● Problem statement:
From the entries that follow, gather each line holding the word "Toggle".

Recorded data Block Start

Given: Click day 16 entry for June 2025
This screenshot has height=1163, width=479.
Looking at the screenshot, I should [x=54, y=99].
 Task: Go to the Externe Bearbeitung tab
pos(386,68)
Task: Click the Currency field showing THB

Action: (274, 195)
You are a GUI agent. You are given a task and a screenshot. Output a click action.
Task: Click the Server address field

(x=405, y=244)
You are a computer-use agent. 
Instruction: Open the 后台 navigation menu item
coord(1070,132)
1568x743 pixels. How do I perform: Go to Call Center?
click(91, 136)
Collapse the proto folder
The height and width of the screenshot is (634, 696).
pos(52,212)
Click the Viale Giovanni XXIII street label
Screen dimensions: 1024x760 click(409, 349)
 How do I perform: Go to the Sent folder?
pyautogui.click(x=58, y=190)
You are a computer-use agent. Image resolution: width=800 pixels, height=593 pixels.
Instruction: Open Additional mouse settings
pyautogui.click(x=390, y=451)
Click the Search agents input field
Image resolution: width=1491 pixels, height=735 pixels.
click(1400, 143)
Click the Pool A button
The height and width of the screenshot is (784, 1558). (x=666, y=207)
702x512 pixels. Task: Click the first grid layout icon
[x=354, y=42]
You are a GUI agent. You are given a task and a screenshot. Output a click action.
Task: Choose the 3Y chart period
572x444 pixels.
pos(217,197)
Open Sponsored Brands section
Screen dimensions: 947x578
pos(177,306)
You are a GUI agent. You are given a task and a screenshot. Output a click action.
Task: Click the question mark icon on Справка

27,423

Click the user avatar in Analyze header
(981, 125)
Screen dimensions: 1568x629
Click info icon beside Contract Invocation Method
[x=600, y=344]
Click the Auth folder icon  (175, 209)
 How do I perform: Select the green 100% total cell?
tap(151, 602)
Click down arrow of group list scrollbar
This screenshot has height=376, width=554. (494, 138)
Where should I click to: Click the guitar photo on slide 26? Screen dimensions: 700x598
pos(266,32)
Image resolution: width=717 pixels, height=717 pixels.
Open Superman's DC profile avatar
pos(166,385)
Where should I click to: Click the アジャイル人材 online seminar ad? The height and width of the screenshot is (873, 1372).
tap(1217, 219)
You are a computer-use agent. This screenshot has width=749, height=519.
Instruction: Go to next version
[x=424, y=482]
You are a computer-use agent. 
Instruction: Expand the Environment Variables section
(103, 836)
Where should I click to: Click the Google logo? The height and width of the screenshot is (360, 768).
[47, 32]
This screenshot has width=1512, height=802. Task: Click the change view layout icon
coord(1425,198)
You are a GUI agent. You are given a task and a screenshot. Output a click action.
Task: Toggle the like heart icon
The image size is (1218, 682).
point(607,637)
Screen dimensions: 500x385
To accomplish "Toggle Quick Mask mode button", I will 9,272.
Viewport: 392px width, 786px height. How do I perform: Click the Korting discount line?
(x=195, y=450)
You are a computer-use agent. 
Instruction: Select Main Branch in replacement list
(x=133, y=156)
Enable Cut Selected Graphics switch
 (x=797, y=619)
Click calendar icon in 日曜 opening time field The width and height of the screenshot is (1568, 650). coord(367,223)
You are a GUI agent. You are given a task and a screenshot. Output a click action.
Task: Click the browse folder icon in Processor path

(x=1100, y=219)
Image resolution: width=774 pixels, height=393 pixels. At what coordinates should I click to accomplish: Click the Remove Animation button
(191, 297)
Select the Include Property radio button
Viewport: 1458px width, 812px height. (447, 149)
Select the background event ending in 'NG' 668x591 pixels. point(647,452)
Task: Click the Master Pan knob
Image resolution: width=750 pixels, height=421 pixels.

Recorded data Block End

● Result of this task:
Task: Toggle the like heart icon
To accomplish "Toggle Quick Mask mode button", I will 9,272.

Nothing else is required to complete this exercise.